L'histoire, bien sûr, est inimaginable. Elle est pourtant en train de s'écrire ainsi au Honduras, petit Etat centraméricain si loin de Dieu mais pas du diable. Le coup de grâce au président légitime Manuel Zelaya, renversé une première fois le 28 juin dernier, a été donné il y a une semaine dans l'indifférence internationale, lorsque les Etats-Unis ont annoncé qu'ils reconnaîtraient le scrutin du 29 novembre, même s'il était réalisé sous contrôle exclusif des putschistes. D'abord modérément critique avec le coup d'Etat, le gouvernement US aura mis cinq mois à «tomber le masque», selon l'expression du journaliste Maurice Lemoine.
Finalement, la stratégie de reconquête de l'Amérique latine, version Obama, ne diffère guère de sa variante «bushienne». Maillon faible de l'Alternative bolivarienne pour les Amériques (ALBA), le Honduras aura servi de pays-test. A qui le prochain «putsch larvé»?
S'il faut concéder quelque chose à la nouvelle administration US et à ses alliés honduriens, c'est une plus grande habileté manoeuvrière. A Tegucigalpa, le double discours permanent de Roberto Micheletti –alternant répression, simulacre de dialogue et intransigeance– a été parfaitement secondé par les atermoiements occidentaux.
L'ultime trouvaille du pouvoir de facto –un gouvernement d'«union nationale» uniquement composé de putschistes– est à l'avenant. Tout comme le retour –également prévu par les accords de Tegucigalpa– du président Zelaya... au lendemain des élections! Comment expliquer l'entêtement du régime à se perpétuer jusqu'au tout dernier jour, si ce n'est par la fraude qui s'annonce?
Privée de garanties démocratiques, sans temps ni espace pour mener campagne, l'opposition hondurienne ne pouvait qu'appeler à l'abstention.
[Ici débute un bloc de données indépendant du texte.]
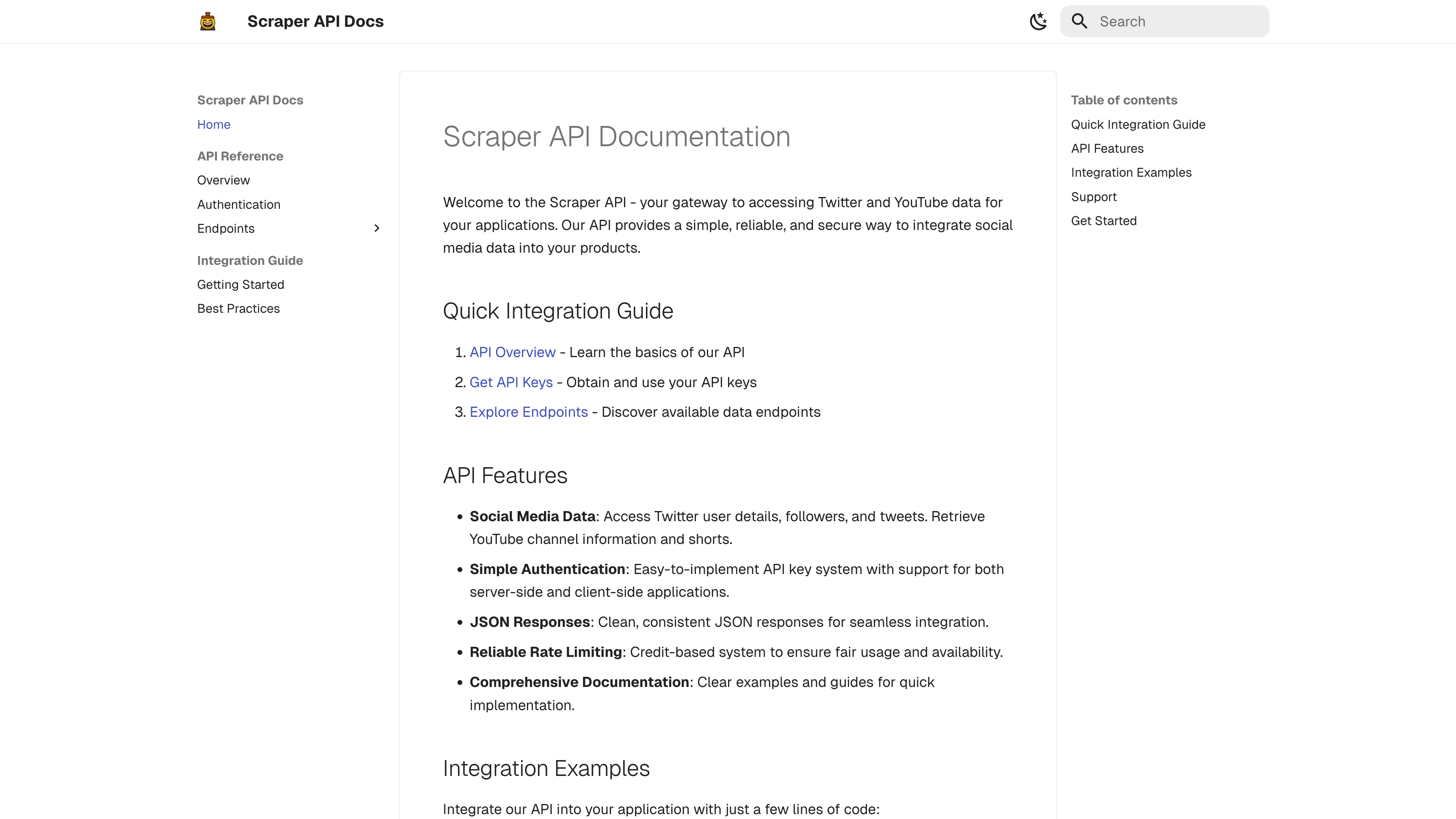1456x819 pixels.
Task: Click the Scraper API Docs logo icon
Action: coord(208,22)
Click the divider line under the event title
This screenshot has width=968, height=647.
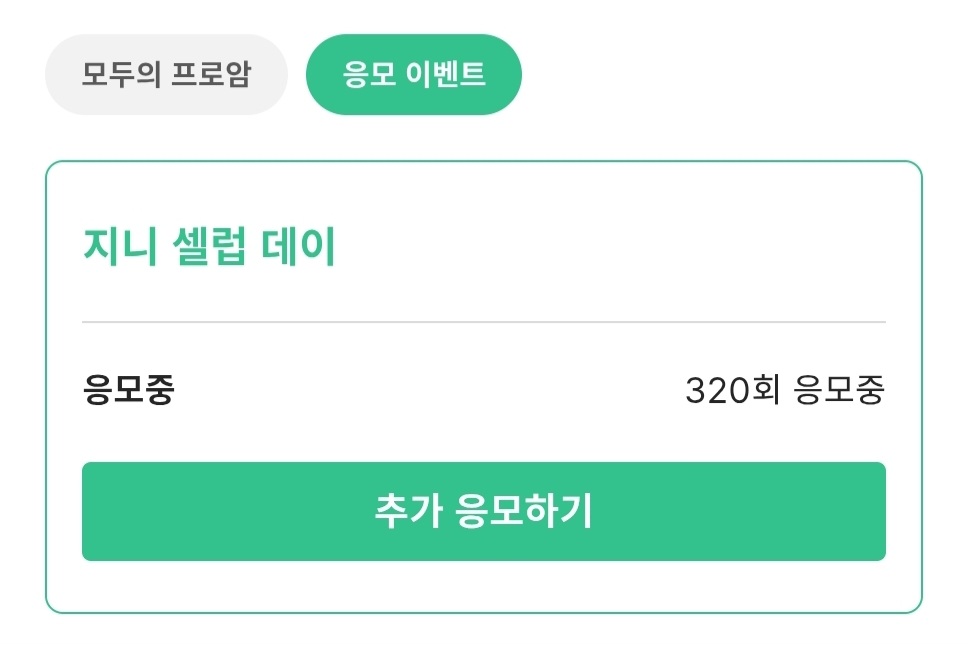(x=483, y=322)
Et ce même si la pression –militaire et patronale– au vote ne sera pas aisée à contourner.
A des milliers de kilomètres de là, une coalition d'organisations sociales suisses et de la diaspora latino-américaine tentera samedi[1] d'apporter un soutien moral et politique aux résistants honduriens. Dans la nuit démocratique qui tombe sur le Honduras, la moindre lueur de solidarité sera appréciée dans les barrios de Tegucigalpa.
Note : [1]13h30, Berne, Hirschengraben (de la gare suivre la Bubenbergplatz).